ЗАДАЧИ
- 1) Пожалуйста, воспроизведите без изменений строки списка от его начала до строки с «pos(129,34)» включительно.
- 2) Продолжите ветку форума о последних присланных SMS, начав сразу после её последнего сообщения.

ЦИТИРУЕМЫЙ ОТРЫВОК
▼▼▼

# Общий раздел > Форум свободного общения >  Последняя присланная Вам SMS :)

## Vanya

говорю сразу, тема никакого смысла не несёт 

ну начну:
"Хватит выкидывать кони! Захочешь узнать-поговорим! Нет-тогда всё ясно!" 
во

----------


## Irina

"Ответь мне, очень прошу."

----------


## Asteriks

"Таня, поправляйся. Ты нужна. "

----------


## BiZ111

Ты просто шедеврален

----------


## Sanych

"Пополните счёт на 10000 и получите 500 бесплатных минут в сети Life "

----------


## Asteriks

Вот я счас отправлю кому-то СМС, а потом проверю, правду на форуме пишет человек, или врёт!

----------


## Sanych

"Я тебя обожаю" - тайные воздыхатели шлют

----------


## BiZ111

"Я тебя обожаю" - реальные воздыхатели шлют

=)

▲▲▲

[Записи об элементах интерфейса]
▼▼▼

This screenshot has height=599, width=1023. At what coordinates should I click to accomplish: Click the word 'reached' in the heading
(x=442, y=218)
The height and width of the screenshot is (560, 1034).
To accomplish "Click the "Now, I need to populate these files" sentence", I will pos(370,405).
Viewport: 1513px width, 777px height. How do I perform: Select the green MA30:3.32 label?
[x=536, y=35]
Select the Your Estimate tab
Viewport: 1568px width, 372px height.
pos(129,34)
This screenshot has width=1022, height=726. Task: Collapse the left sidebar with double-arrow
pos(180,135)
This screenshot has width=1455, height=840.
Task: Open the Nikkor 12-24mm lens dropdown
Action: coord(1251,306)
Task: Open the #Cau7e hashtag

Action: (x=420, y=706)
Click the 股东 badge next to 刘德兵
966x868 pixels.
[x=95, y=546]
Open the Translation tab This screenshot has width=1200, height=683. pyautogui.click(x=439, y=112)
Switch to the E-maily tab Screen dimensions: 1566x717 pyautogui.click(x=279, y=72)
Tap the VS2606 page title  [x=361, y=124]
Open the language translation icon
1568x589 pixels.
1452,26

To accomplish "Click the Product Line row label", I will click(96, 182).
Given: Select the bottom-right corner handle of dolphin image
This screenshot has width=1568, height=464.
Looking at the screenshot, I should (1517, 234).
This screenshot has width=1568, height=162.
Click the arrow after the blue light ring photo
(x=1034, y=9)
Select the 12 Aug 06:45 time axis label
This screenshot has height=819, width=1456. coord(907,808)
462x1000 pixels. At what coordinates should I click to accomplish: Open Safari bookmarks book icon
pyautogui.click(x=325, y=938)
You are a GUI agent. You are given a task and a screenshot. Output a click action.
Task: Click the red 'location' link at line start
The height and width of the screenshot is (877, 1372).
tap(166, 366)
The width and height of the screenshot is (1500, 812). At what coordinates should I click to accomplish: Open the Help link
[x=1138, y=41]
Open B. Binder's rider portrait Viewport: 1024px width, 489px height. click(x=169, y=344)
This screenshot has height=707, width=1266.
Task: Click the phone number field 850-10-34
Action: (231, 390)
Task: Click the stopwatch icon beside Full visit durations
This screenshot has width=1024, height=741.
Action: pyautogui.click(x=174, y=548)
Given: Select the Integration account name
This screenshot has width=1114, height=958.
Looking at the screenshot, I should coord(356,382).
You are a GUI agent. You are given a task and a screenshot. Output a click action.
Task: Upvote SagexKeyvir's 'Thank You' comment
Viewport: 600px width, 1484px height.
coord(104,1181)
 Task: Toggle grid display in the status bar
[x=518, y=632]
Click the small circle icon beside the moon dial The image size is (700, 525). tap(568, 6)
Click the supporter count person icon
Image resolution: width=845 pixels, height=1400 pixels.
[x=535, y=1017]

▲▲▲

ОТВЕТЫ К УПРАЖНЕНИЮ
- 1)
This screenshot has height=599, width=1023. At what coordinates should I click to accomplish: Click the word 'reached' in the heading
(x=442, y=218)
The height and width of the screenshot is (560, 1034).
To accomplish "Click the "Now, I need to populate these files" sentence", I will pos(370,405).
Viewport: 1513px width, 777px height. How do I perform: Select the green MA30:3.32 label?
[x=536, y=35]
Select the Your Estimate tab
Viewport: 1568px width, 372px height.
pos(129,34)

- 2)
----------


## Akasey

Вам звонили 1 раз: +3752935512**, в 12.19

----------


## BiZ111

*Целую*

----------


## Femida

Спасибо за поздравления...

----------


## Irina

Приходи, кальяном подымим

----------


## Mr_Vinni

пнх

----------


## Jemal

"Тебе AC DC и inflames полные дискографии надо?"

----------


## BiZ111

Ты мой герой

----------


## Irina

Позвони

----------


## Mashulya

"номер телефона" Удачи!)))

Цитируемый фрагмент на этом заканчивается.